Beyond the sound of silence: a unique contribution to music

A series of events in Cork this weekend marks the centenary of innovative composer John Cage, Don O’Mahony reports

THROUGH his life’s work, John Cage strove to break down barriers and explore music in innovative ways. And yet, outside the realms of academia, this giant of 20th century music often seemed a remote, almost rarefied figure.

That changed in the most surprising manner when the worlds of avant-garde composition and TV talent shows nearly collided in the crucible of the pop charts.

In 2009, an internet campaign drove American protest rockers Rage Against The Machine’s Killing in the Name to the Christmas Number 1 position in the British charts, thus derailing the X Factor’s Joe McElderry. Another campaign was launched in 2010. Cleverly christened Cage Against The Machine, this was even more ambitious: launching the composer’s notoriously silent piece 4’33” at the top of the charts. Sadly, it lost out to Matt Cardle’s When We Collide. But had it made the grade, it would hardly have been honoured by radio, a medium that abhors silence.

This year marks the centenary of Cage’s birth and a series of events organised in Cork, featuring a seminar and two concerts, aim to celebrate the man and his legacy.

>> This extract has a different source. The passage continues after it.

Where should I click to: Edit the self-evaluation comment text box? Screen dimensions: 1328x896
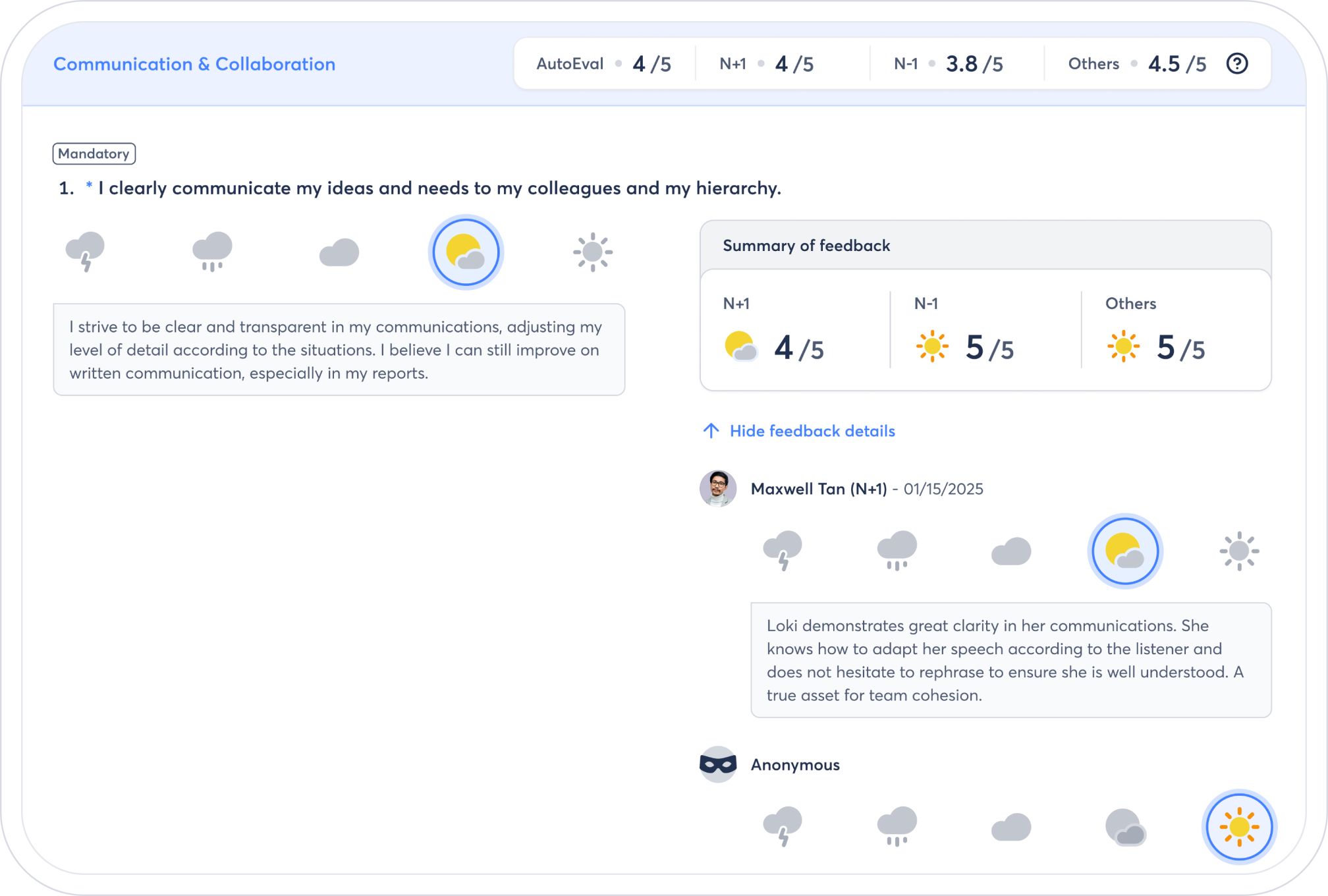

Cage studied with some of the giants of modern composition, but his real innovations came when he opened up to different philosophical ideas gleaned from Eastern philosophy and Zen Buddhism.

“There’s a mixture of a great many influences in his artwork,” says event organiser John Godfrey, who is a composer/performer and lecturer in music at University College Cork.

“I think the other thing that’s important to understand about Cage’s work is that it isn’t purely about music. Many people don’t realise, for example, that there are also theatre works and visual art works. Especially towards the end of his life he was doing a lot of work in that. And, in fact, with his artistic philosophy you can produce an art which is like a pan art. It’s not particularly about one thing; it’s about a lot of things.

“I think it’s important to point out that what Cage was doing was fundamentally and profoundly different to what everybody else was doing before him.”

Central to Cage’s work is 4’33”, which is not about silence but listening. The first performance in 1952 at Woodstock, New York, caused outrage.

Godfrey fondly recalls two performances of the piece he witnessed. The first was a celebration of the 50th anniversary of that first performance that was held at the Crawford Gallery in Cork. “Everyone in the audience were Cage aficionados,” notes Godfrey. “They knew what was going to happen or, more precisely, what exactly wasn’t going to happen.”

The next performance, during a concert of American pioneers hosted by the Symphony Orchestra, saw an altogether more charged atmosphere, incited largely by the droll commentary of a heckler.

“The audience didn’t know what to do,” recalls Godfrey. “There was a great deal of emotional tension in the air. There were little waves of giggles. There were sounds of sweet wrappers, people coughing, and of course the longer this went on the more intense the emotional atmosphere became. So you had this amazing soundscape in the hall coloured with this intense emotion.”

This weekend represents an opportunity to experience many of Cage’s later compositions as well as engage with a renowned panel of Cage collaborators and admirers, including Robert Black of Bang On A Can All-Stars, who had a piece written for him by Cage, and Mel Mercier, who collaborated with Cage on the Finnegans Wake-inspired Roaratorio.

This is preceded by a concert at the Lewis Glucksman Gallery in UCC featuring Godfrey’s Cork-based quintet Quiet Music Ensemble and the sound art and improvisation group The Quiet Club. The centrepiece event is a concert on Saturday titled Child Of Tree, which is supported by RTE Lyric FM in association with the Triskel Arts Centre.

* Child Of Tree: A Celebration Of John Cage. Triskel Arts Centre, Tobin St, Cork. Saturday, from 6pm. Walk in / walk out whenever you like! Tickets free from Triskel Arts Centre Box Office

Inlets: Quiet Music Ensemble and Quiet Club. Tomorrow. Glucksman Gallery, 1:10pm. Free.

Branches: Seminar. Department of Music, Sunday’s Well Road. Tomorrow. 3pm — 6pm Free.